People have commented about how unfair it is that my dad had cancer when he was a minister of God and a "good man." Unbelieving friends even see this as a sign that God does not exist. Nothing could be further from the truth. Even Jesus taught His disciples, "I have told you these things, so that in me you may have peace. In this world you will have trouble. But take heart! I have overcome the world." The sun rises on both the good and the evil; the rain waters the fields of the just and unjust alike. Of course I recognized the tragedy when the first man I loved had lung cancer of all things - a disease that would not only affect his life but his ability to share his voice in praise of his Lord. I sat in my closet and sobbed uncontrollably. After all, I've always been a Daddy's girl. But I made the choice to not dwell on the thoughts of "Why?" that spring from my natural self and instead on "What?" Of course I wondered "what" I could do to help my parents through this time and "what" could be done to heal my dad. But I also looked for "what" God was teaching His children through the process.

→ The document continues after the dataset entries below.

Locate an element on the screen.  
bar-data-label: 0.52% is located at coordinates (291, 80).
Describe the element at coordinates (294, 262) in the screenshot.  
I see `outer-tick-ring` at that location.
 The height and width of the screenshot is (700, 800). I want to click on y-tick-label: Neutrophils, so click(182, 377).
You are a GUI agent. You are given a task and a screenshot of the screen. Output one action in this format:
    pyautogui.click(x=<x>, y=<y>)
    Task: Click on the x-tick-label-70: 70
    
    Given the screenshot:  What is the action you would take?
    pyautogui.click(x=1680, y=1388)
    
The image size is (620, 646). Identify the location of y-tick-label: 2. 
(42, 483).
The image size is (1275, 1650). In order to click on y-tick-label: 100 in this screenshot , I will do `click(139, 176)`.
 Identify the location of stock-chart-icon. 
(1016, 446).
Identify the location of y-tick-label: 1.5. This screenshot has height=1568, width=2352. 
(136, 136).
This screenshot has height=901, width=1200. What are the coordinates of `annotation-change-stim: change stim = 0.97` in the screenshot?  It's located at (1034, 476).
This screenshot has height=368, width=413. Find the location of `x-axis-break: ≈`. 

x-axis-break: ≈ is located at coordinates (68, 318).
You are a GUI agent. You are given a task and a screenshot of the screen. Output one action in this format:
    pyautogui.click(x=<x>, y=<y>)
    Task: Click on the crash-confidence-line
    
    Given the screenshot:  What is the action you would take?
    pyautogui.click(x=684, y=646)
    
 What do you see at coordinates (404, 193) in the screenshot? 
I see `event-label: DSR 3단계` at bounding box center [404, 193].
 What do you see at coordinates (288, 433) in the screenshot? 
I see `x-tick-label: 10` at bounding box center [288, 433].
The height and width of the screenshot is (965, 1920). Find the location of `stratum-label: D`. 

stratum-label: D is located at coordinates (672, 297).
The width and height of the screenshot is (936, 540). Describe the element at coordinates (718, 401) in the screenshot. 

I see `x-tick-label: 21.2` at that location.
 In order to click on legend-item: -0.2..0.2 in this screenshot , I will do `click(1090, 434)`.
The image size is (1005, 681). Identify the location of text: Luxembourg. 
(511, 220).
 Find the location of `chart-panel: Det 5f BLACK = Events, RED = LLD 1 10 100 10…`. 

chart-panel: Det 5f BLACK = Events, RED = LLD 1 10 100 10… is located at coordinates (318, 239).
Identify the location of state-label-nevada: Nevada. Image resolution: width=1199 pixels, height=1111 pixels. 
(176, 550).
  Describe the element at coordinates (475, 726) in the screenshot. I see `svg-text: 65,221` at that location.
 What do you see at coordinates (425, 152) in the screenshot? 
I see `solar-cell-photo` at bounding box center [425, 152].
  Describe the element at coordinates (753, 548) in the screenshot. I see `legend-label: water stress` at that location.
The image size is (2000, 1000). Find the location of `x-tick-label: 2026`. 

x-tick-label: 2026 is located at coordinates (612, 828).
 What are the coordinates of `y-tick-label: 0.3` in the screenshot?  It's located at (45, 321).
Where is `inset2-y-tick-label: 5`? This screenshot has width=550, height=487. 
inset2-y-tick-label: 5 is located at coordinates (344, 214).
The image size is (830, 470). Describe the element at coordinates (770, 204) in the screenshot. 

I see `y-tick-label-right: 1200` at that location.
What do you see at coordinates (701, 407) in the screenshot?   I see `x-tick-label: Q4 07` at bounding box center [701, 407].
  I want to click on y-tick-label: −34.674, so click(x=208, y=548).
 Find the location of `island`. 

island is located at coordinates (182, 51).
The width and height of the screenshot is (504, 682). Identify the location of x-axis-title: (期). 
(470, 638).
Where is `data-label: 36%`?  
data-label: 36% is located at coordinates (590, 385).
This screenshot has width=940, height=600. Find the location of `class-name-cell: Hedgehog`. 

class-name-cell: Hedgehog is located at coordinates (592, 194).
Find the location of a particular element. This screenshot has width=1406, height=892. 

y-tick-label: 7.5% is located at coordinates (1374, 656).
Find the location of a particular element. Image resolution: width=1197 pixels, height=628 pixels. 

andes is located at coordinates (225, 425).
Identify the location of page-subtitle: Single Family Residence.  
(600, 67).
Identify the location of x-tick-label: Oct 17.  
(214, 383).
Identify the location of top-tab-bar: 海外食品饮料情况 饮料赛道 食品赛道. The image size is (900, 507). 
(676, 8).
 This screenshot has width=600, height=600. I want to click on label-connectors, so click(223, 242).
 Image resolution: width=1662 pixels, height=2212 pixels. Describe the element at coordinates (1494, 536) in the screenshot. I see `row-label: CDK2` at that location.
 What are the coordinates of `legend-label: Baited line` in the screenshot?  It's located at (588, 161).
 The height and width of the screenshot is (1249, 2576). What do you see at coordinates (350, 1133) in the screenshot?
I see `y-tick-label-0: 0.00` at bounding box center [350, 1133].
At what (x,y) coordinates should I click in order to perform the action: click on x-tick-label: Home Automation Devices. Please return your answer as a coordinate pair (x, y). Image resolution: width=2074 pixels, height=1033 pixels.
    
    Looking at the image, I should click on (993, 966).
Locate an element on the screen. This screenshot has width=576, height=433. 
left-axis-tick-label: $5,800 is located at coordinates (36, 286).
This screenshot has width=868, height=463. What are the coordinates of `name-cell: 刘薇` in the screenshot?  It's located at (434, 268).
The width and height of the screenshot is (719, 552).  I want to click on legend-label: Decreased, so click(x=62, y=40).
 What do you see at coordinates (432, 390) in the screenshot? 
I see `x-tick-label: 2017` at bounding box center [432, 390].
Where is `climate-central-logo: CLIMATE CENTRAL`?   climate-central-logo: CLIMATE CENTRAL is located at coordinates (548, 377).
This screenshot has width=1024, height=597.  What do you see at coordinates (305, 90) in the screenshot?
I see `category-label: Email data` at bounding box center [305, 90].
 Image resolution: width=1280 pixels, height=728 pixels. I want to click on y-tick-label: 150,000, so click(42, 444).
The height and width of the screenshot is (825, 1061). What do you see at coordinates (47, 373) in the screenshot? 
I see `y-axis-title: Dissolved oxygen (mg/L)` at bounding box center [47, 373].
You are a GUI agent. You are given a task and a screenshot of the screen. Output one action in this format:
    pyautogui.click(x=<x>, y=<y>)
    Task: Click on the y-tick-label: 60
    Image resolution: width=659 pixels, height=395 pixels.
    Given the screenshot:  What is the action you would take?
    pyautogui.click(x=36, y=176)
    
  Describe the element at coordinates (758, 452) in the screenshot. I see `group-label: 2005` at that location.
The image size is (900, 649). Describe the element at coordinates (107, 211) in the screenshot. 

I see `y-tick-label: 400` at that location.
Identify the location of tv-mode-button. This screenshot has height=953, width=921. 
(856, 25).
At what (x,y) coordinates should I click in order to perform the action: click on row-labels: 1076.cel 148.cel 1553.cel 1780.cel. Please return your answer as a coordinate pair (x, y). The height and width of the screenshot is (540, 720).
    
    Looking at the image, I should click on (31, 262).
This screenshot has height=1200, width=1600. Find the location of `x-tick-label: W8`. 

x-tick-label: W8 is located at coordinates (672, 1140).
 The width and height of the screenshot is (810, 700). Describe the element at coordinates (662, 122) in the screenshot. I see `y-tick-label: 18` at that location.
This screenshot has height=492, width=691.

In the three year journey of my Dad's cancer I treasured the time with him. Had he died suddenly I perhaps would have missed opportunities as I focused on the craziness of raising two small children. I learned what true love is as my mom gave her energy and time to care for my dad as he received treatment in Asheville and Chapel Hill. In the last two weeks of his life she was by his side, patiently waiting for him to accomplish the smallest of tasks and striving to preserve his dignity to the end. I am thankful that she was with him when he took his final breath and opened his eyes wide as his faith became sight.
I learned the value of family as my granddaddy and my dad's two sisters dropped all responsibilities to care for my dad (and mom) so that he could spend his final time at home and not in a facility. Other family members came as well, and my children and I grew close to them in a way that could not have occurred at holiday visits. We are now bound together with invisible but unbreakable bonds.
I listened as my grandfather soothingly read scriptures to his children and applied his beliefs as he made peace with the death of his only son. He taught me to be strong, trust God, and give thanks in all circumstances.
I drew on the power of the Holy Spirit like never before, especially as many of us sang to soothe my father in his final hours.
None of us would choose to learn these lessons at the expense of my father's suffering. The price is too high. And being believers, we knew that our God had the power even to raise my father from the dead. Until the end I prayed for my father's miraculous healing and believed it might happen.
My favorite Bible story is the story of Shadrach, Meshach, and Abednago. These three Hebrew children faced the furnace knowing that God had the power to save them, but even if He did not they would not worship the king. Following their example I choose to worship and praise God through the storms of life.
No other choice could better honor my father's legacy.